» **DIRECTIVE 1**: Count the lines in the rows below that contain the string "This", treating case as significant. Give only the number.

» **PASSAGE GIVEN**:
[start]
Written by Robert Keane | Jun 15, 2026 10:49:53 AM

By Robert Keane, Senior Product Manager 

In the Quarterly Panorama, Duncan Carpenter argued that October 2027 is a waypoint, not a destination: firms that build only to meet T+1 will face the same investment decision again, sooner and under more pressure, as the industry moves toward T+0.

Recalls Manager data tells a similar story.

A network that has shifted gear

From August 2025, counterparty relationships on Recalls Manager have grown sharply. The overall relationship count has risen by 56% in the 8 months to March 2026, with growth accelerating into Q1 2026. Unique borrower entities have grown at a similar rate, meaning this isn’t just existing counterparties adding relationships – new participants are actively joining the network.

Fig. 1: Overall Recalls Manager relationship count, Aug 2025 to Mar 2026

Meanwhile, year on year we’ve seen a 15% increase in the number of relationships where recalls were issued, and an increase in the number of actual recalls issued through Pirum of 250%.
[end]
» **DIRECTIVE 2**: Extend the passage on Recalls Manager network growth, picking up after its final sentence.

(Pointing records for text and elements)
[start]
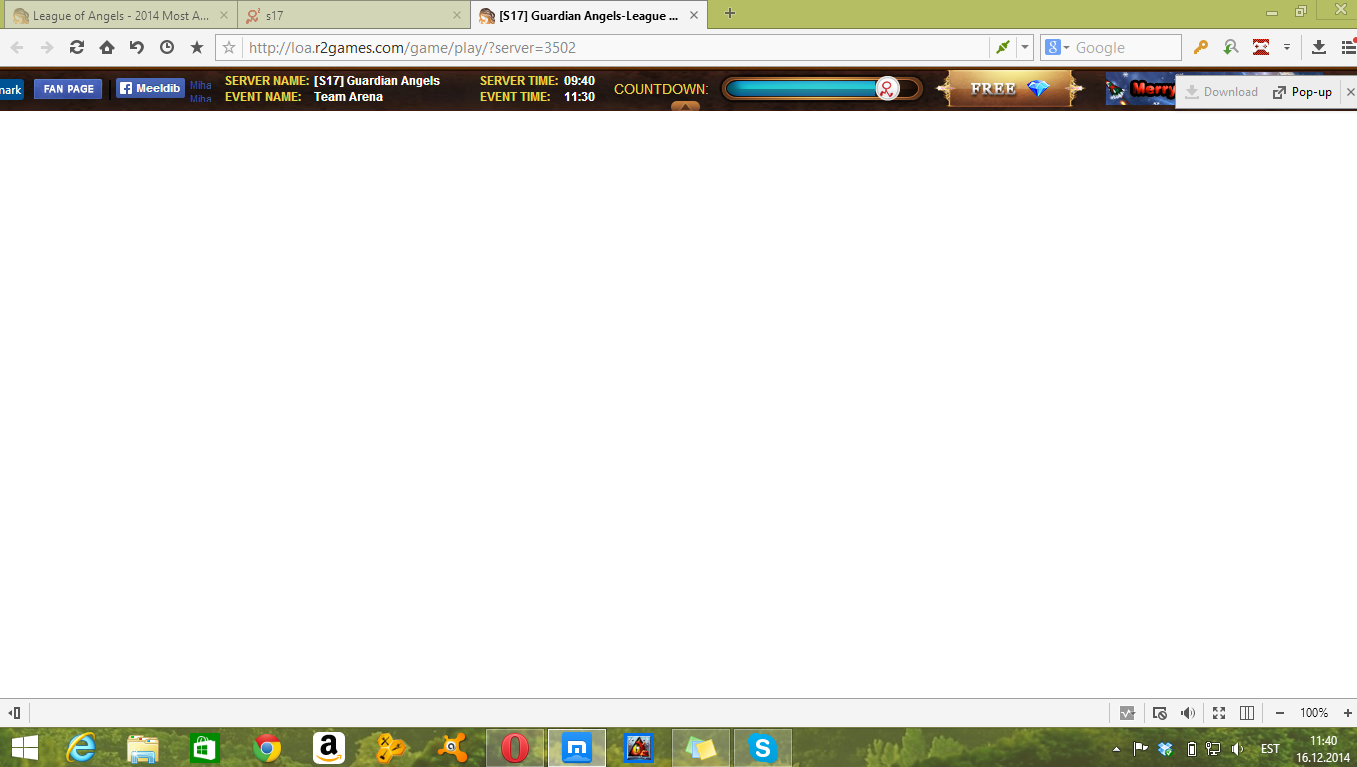Open the browser main menu icon
Image resolution: width=1357 pixels, height=767 pixels.
point(1347,47)
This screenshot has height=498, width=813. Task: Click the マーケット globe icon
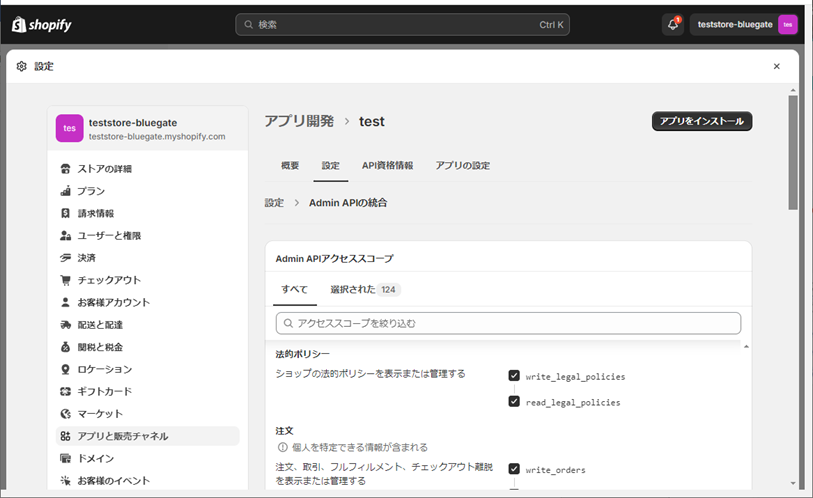coord(65,414)
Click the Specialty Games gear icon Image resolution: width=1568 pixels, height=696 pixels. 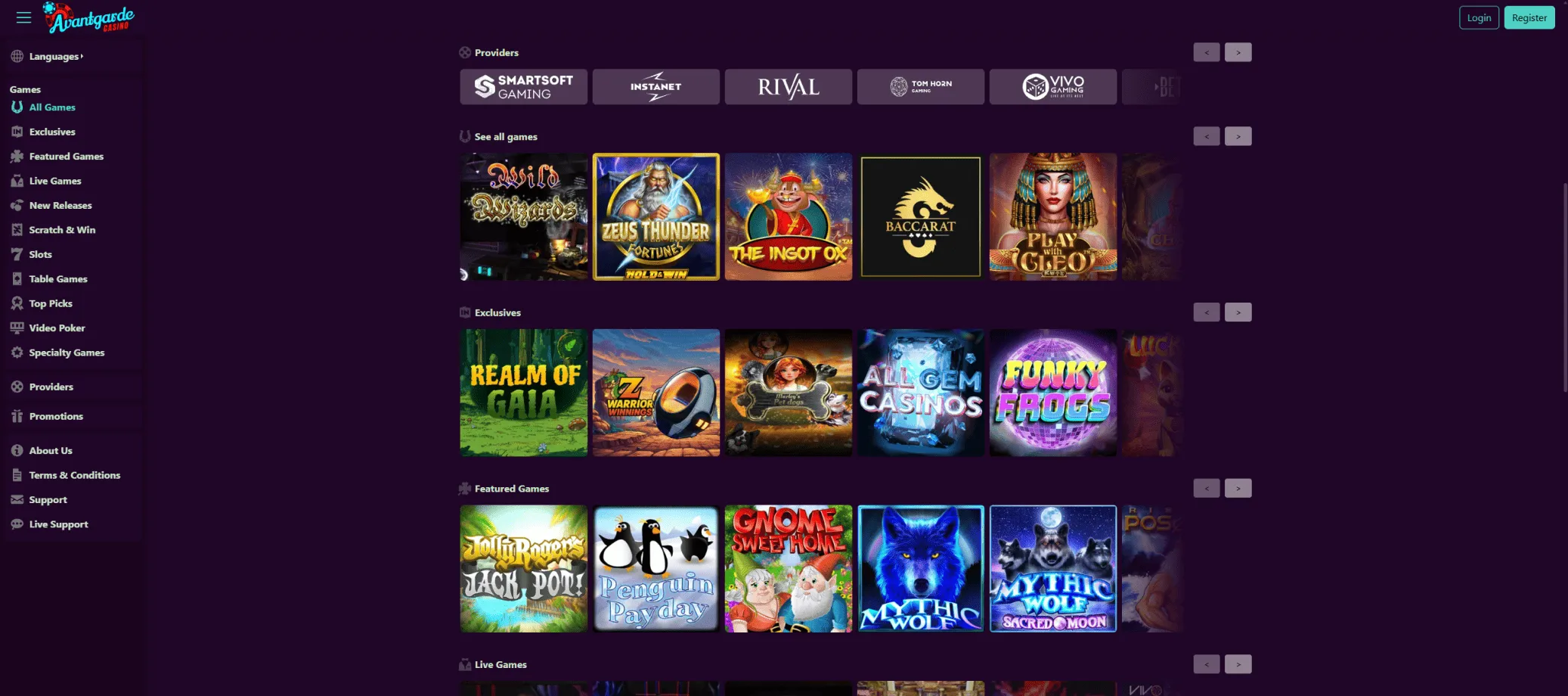coord(17,353)
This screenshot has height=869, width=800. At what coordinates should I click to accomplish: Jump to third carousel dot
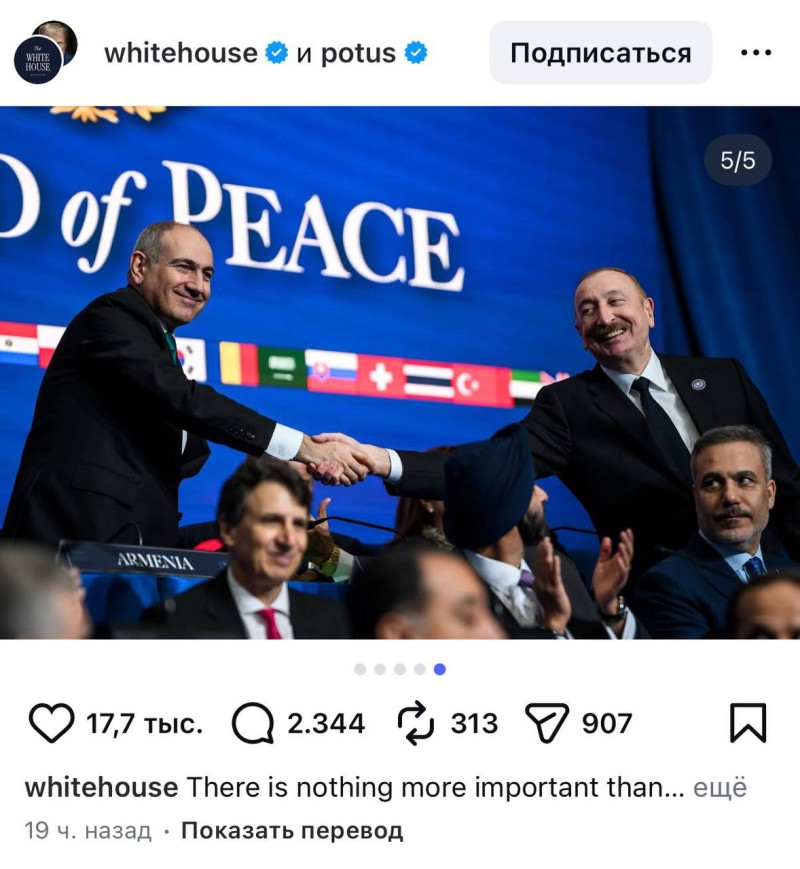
[end]
» **FINAL RESULT 1**: 2

» **FINAL RESULT 2**:
Scale matters, as does what happens to those recalls once they're sent. Across the eight months to May 2026, 96% of recalls processed through Pirum never reached a queried or disputed state – consistently, every month. Fewer queries mean cleaner, faster settlement.


Regional breakdown: a global story with different chapters

North America holds the largest share of relationships, reflecting early adoption ahead of the US T+1 move in May 2024.

EMEA and APAC grew at a considerably faster relative rate over this period. EMEA relationships have grown by 89% over the same period, with the step-change arriving as firms started upgrading their infrastructure ahead of the EU, UK and Swiss October 2027 deadline. APAC has grown by 70% – driven partly by regulatory momentum across the region, and partly by South Korea’s full reinstatement of short selling in March 2025, which reopened a significant market for securities lending activity after a 16-month ban.

The pattern is consistent across all three regions: a regulatory catalyst, followed by rapid network growth as firms connect and go live.


Fig. 2: Regional relationship growth – NAM, EMEA and APAC, Aug 2025 to Feb 2026

Is your firm already in this curve?

If not, the arithmetic of network effects is already working against you. As more lenders automate recall activity, unconnected borrowers face a growing volume of recalls they cannot process systematically.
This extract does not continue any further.